I have too many hobbies. One of the things I've always thought was cool, but never had much room in my free time and/or budget for was comic books. So I'm not hip to the Iron Man scene like a proper comic book geek would be.
That said, even without a proper foundation in Tony Stark History 101, the movie Iron Man was awesome. The special effects, while critical to the movie, didn't overwhelm the rest of the film, which had plenty of substance, humor, tension, plot (!) and good acting to carry itself respectably as more than a special effects flick. The script didn't pander to the lowest common denominator in the audience, either, IMHO, which was a bonus. I got the feeling that the creators of the Iron Man movie gave us more credit for functioning brain cells than most summer films tend to do. Not that it was highbrow. They just didn't dumb things down and drive plot points in with a piledriver when an artificially intelligent sledgehammer sized fist would do.
The humor appealed to both my funny bone, and my Mister's, which isn't a given. And it had the rest of the theater laughing at all the appropriate moments, too, which also isn't always a given.
I agree with some critics I've read who've said that the score was uninspiring. My Mister disagreed on that point. He did take it well, however, when I said I thought Iron Man was a better film than Transformers, which for the record, I also enjoyed. Maybe it's because Iron Man was more of a "grown up" film -- all things being relative. I can't help but make the comparison, though, because of the nature of the special effects.
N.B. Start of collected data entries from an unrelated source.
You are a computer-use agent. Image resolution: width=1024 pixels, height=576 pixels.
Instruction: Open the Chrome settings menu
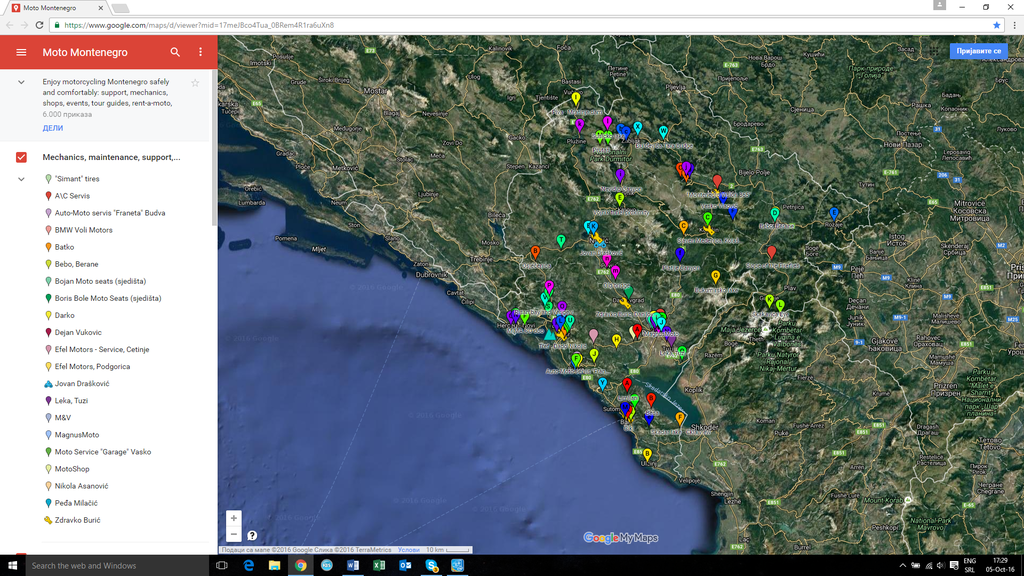[x=1012, y=25]
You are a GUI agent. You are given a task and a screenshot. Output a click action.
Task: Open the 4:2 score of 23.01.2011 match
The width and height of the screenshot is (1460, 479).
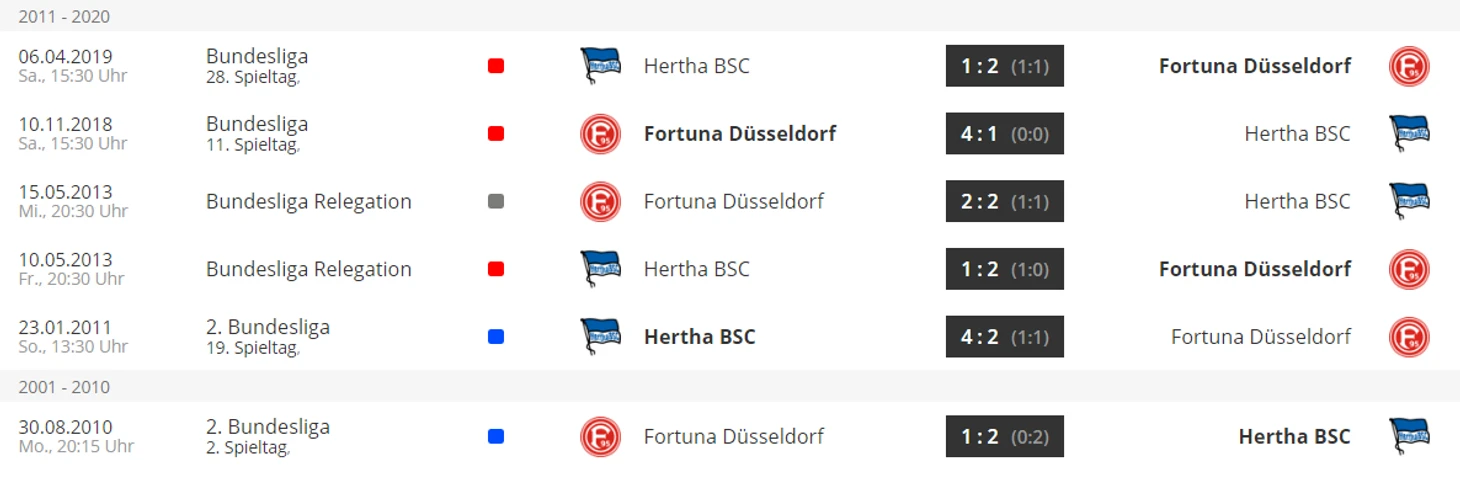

I did find a few of the product placements in Iron Man a bit on the obvious side, which is just a bit distracting for me. Only because my brain starts involuntarily playing "spot the product placement" as soon as one leaps off the screen at me, and I can't stop noticing them after that. But promotion of consumer goods is a part of the whole entertainment package now, even more than ever. And if they were too subtle, they wouldn't work as product placements. So I don't have any illusions that they're going to go away any time soon.
No spoilers here. Just stay put for the whole rolling of the credits.
Oh, and one more thing. Some folks have noticed this already, I guess, but apparently I wasn't paying attention. Has Robert Downey Jr. always been dead sexy? Or is that the Tony Stark mystique?